Título: Abaixo o eucalipto
Autor: Celso Ming
Fonte: O Estado de São Paulo, 16/03/2006, Economia & Negócios, p. B2

Ambientalistas e militantes do MST elegeram novo inimigo a combater: o eucalipto, orgulho do setor de papel e celulose do Brasil.

Quarta-feira da semana passada, um grupo de mulheres liderado pela ONG Via Campesina destruiu um campo experimental de eucaliptos da Aracruz, em Barra do Ribeiro, Rio Grande do Sul. Domingo, 200 integrantes do MST invadiram a Fazenda Santa Rita, em Itapetininga, do Grupo Suzano, e se puseram a derrubar eucaliptos.

Esses são dois episódios de um movimento mais amplo contra os "desertos verdes, as enormes plantações de eucalipto, acácia e pinus, que destroem a biodiversidade, deterioram os solos, secam os rios" - como está no Manifesto das Mulheres Camponesas - Via Campesina.

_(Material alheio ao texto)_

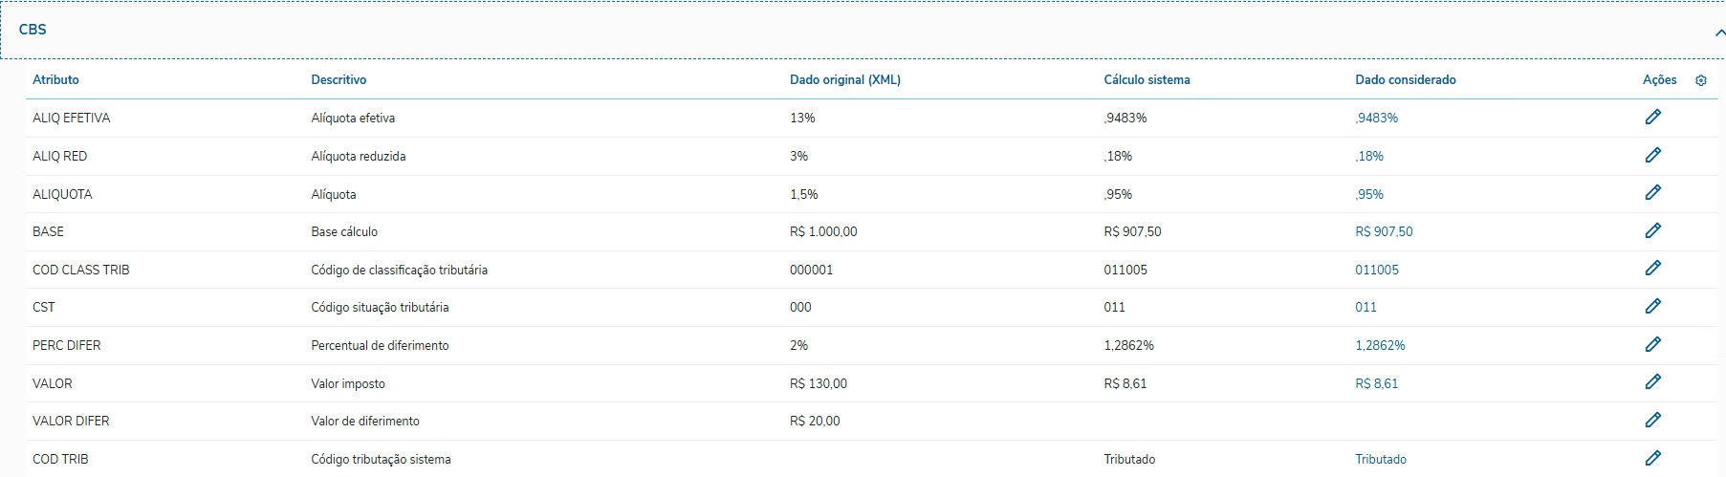The width and height of the screenshot is (1726, 477).
Task: Edit the PERC DIFER row
Action: pyautogui.click(x=1652, y=344)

Há alguns anos, áreas de silvicultura das empresas de celulose vêm sendo invadidas pelo MST na Bahia, no Espírito Santo. "Florestas homogêneas de eucalipto são crime ambiental", disse o líder do MST, João Pedro Stédile, em entrevista publicada domingo pelo Estado.

Esses ataques não são prerrogativa das ONGs ambientalistas ou de movimentos sociais rurais. Há décadas está disseminada no interior brasileiro a idéia de que o eucalipto resseca e empobrece o solo e afasta a fauna: "Passarinho nenhum faz ninho em pé de eucalipto."

Nativo da Austrália, o eucalipto chegou ao Brasil em 1825. Em 1882 foi considerado agente causador da febre amarela pela população de Vassouras (RJ), que destruiu plantações. Há 100 anos, intensificou-se sua cultura no Estado de São Paulo para alimentar com lenha as locomotivas a vapor da Companhia Paulista de Estradas de Ferro.

Pelo seu rápido crescimento e por permitir cortes a cada seis anos (ou até menos), o eucalipto se tornou a melhor fonte de matéria-prima para produção de celulose de fibra curta do País, onde há cerca de 3 milhões de hectares plantados. Para comparar, em 2005 a área cultivada com arroz foi de 3,9 milhões de hectares; com feijão, de 3,8 milhões de hectares; e com café e trigo, 2,3 milhões de hectares cada um. É o que leva o MST a declarar aos ventos: "O povo está com fome, eucalipto não se come."

O eucalipto é mesmo esse agente destruidor? Se for, não estaria em xeque um dos mais importantes setores do agronegócio brasileiro, o produtor de matéria-prima para celulose?

O professor Carlos Eduardo Young, da cadeira de Economia Ambiental do Instituto de Economia da UFRJ, doutor em Economia pela University College London, estuda o assunto desde 1996. Ele não identifica na cultura do eucalipto prejuízo ambiental maior do que o provocado por qualquer outra monocultura, como pastagens, café, trigo ou soja. E vai além. Entende que o eucalipto causa menos problemas do que, por exemplo, a cana-de-açúcar, que exige revolvimentos freqüentes do solo, aplicação de produtos químicos e até queimadas. "O eucalipto é plantado uma vez e depois ninguém precisa mexer no solo."

E acrescenta: "Os prejuízos à biodiversidade se corrigem com manejo florestal. Basta intercalar as plantações com áreas adequadas de essências nativas, como recomendado pela silvicultura."

O agrônomo Walter de Paula Lima, professor do curso de Engenharia Florestal da Esalq-Usp e autor do livro O Impacto Ambiental do Eucalipto, vai na mesma direção: "É preciso tirar a palavra eucalipto das discussões. O problema é a monocultura; não o eucalipto."

Embora retire muita água do subsolo, diz ele, o eucalipto não esgota os recursos hídricos. "As críticas pressionam as indústrias, que gastam muito para se defenderem. Mas nenhuma delas pensa em deixar o País."

Young também não acredita que os ataques tenham fôlego para prejudicar o setor. A Klabin e a Aracruz, lembra, são pioneiras em tratamentos ambientais pertinentes porque se prepararam para enfrentar as críticas.

Ele observa que a cultura de eucalipto no Brasil está se qualificando para receber créditos de carbono, dentro das regras do Protocolo de Kyoto, na medida em que retiram gás carbônico da atmosfera e concorrem para a despoluição ambiental.